ChanServ changed the topic of #lima to: Development channel for open source lima driver for ARM Mali4** GPUs - Kernel has landed in mainline, userspace driver is part of mesa - Logs at https://people.freedesktop.org/~cbrill/dri-log/index.php?channel=lima and https://freenode.irclog.whitequark.org/lima - Contact ARM for binary driver support!
<enunes> ok I haven't found the root cause yet, but I am able to isolate the frame that causes it and I can see the backtrace of what it's trying to do when it triggers the gp error on sway
<enunes> it seems to be related to cursor
<enunes> all goes well until it switches from the normal resolution to a 64x64 viewport to do something with the cursor, and the following lima_flush triggers it
<enunes> everything else in the frame, other than the switch to 64x64 viewport seems to be things it did in the previous frames with success
<enunes> but too late now, continue tomorrow
yuq825 has joined #lima
megi has quit [Ping timeout: 240 seconds]

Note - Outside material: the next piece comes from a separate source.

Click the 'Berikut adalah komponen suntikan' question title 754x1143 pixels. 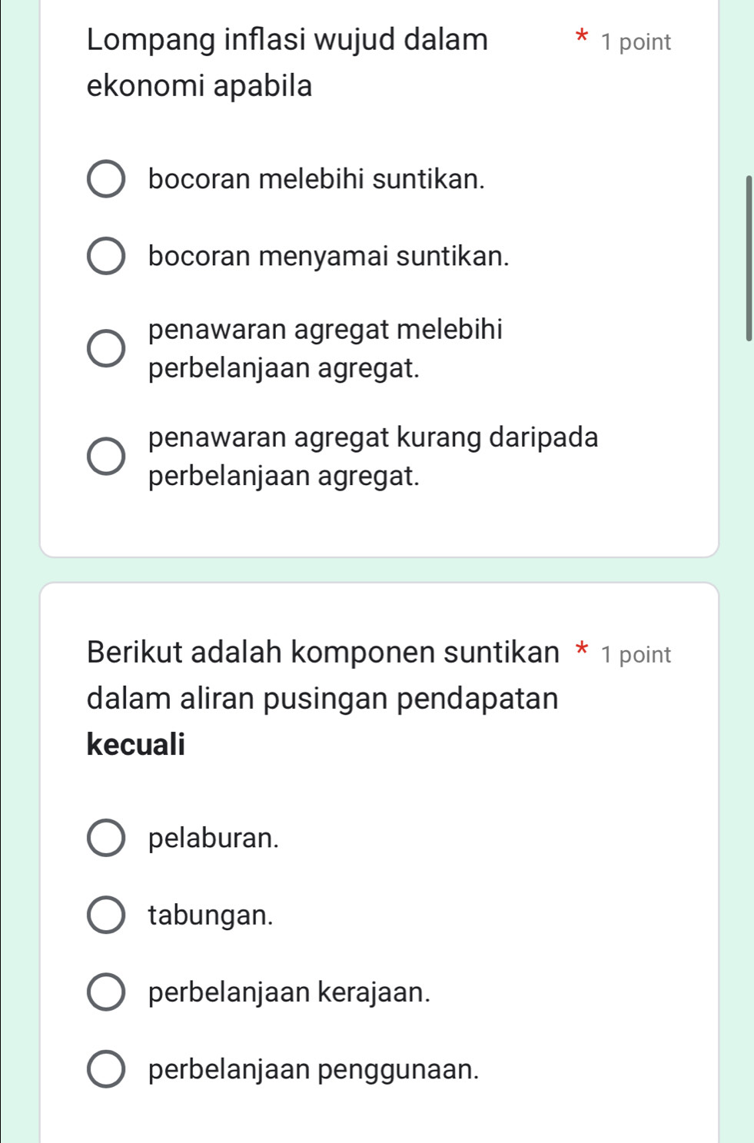[323, 653]
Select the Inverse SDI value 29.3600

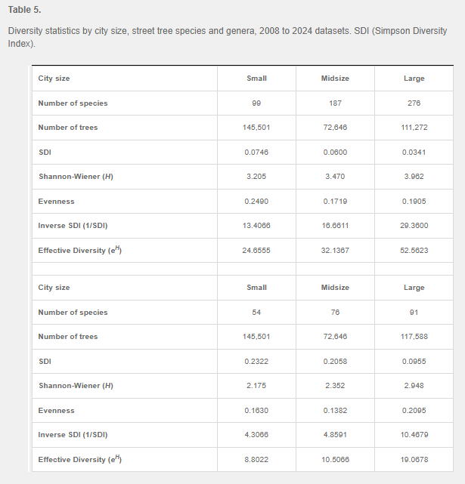click(x=414, y=226)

yuq825 has quit [Ping timeout: 265 seconds]
jrmuizel has quit [Remote host closed the connection]
<anarsoul> enunes: interesting
jonkerj has quit [Ping timeout: 264 seconds]
dddddd has quit [Remote host closed the connection]
yuq825 has joined #lima
_whitelogger has joined #lima
Barada has joined #lima
nerdboy has quit [Ping timeout: 258 seconds]

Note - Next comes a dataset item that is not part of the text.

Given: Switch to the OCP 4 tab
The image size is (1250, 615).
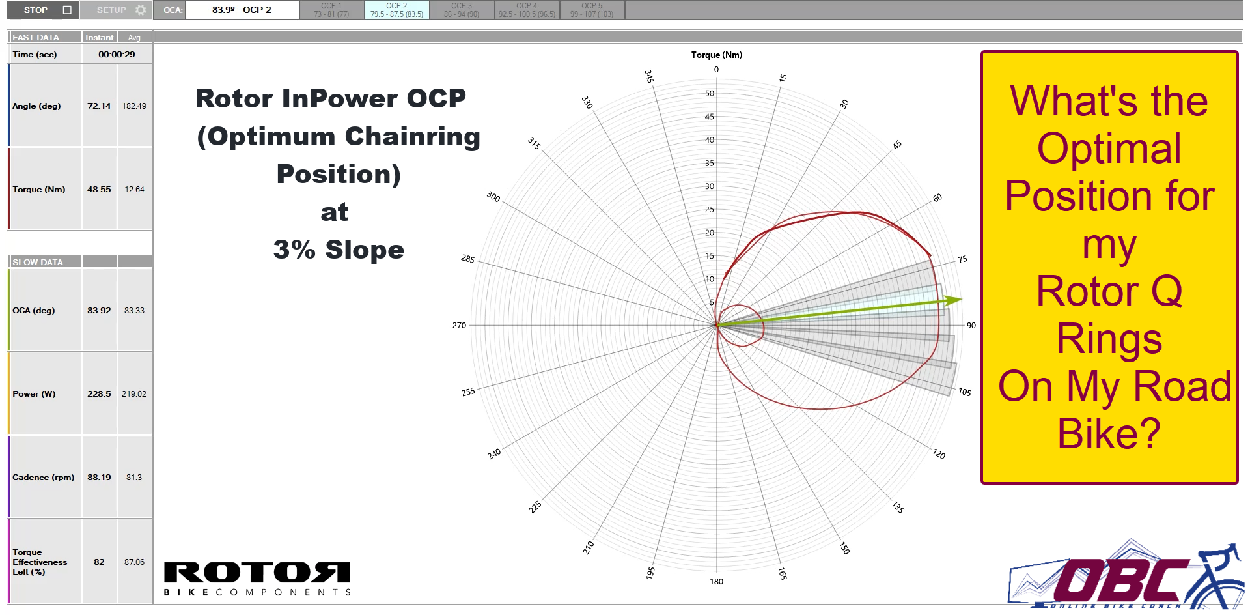Looking at the screenshot, I should coord(527,9).
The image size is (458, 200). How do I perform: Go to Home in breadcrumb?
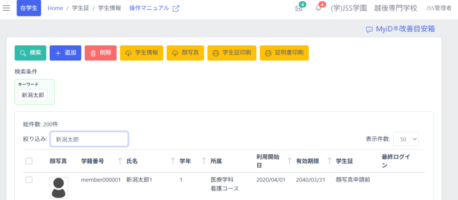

rellla has quit [Remote host closed the connection]
rellla has joined #lima
rellla has quit [Remote host closed the connection]
rellla has joined #lima
monstr has joined #lima
jernej has quit [Remote host closed the connection]
jernej has joined #lima
<MoeIcenowy> enunes: if you can retrace the play, maybe you can try to trim the operations of 64x64 cursor?
Barada has quit [Quit: Barada]
yuq825 has quit [Quit: Leaving.]
Barada has joined #lima
jbrown has quit [Quit: Leaving]
jbrown has joined #lima
<enunes> MoeIcenowy: I did that of course, though it also needs the previous frames to set up other stuff, I'm down to 18 frames that reproduce it and if I trim the last one off, it doesn't
jonkerj has joined #lima
jbrown has quit [Ping timeout: 276 seconds]
megi has joined #lima
jbrown has joined #lima
dddddd has joined #lima
mardikene193 has joined #lima
jrmuizel has joined #lima
jrmuizel has quit [Remote host closed the connection]
jrmuizel has joined #lima
enunes has quit [Ping timeout: 265 seconds]
enunes has joined #lima
jrmuizel has quit [Remote host closed the connection]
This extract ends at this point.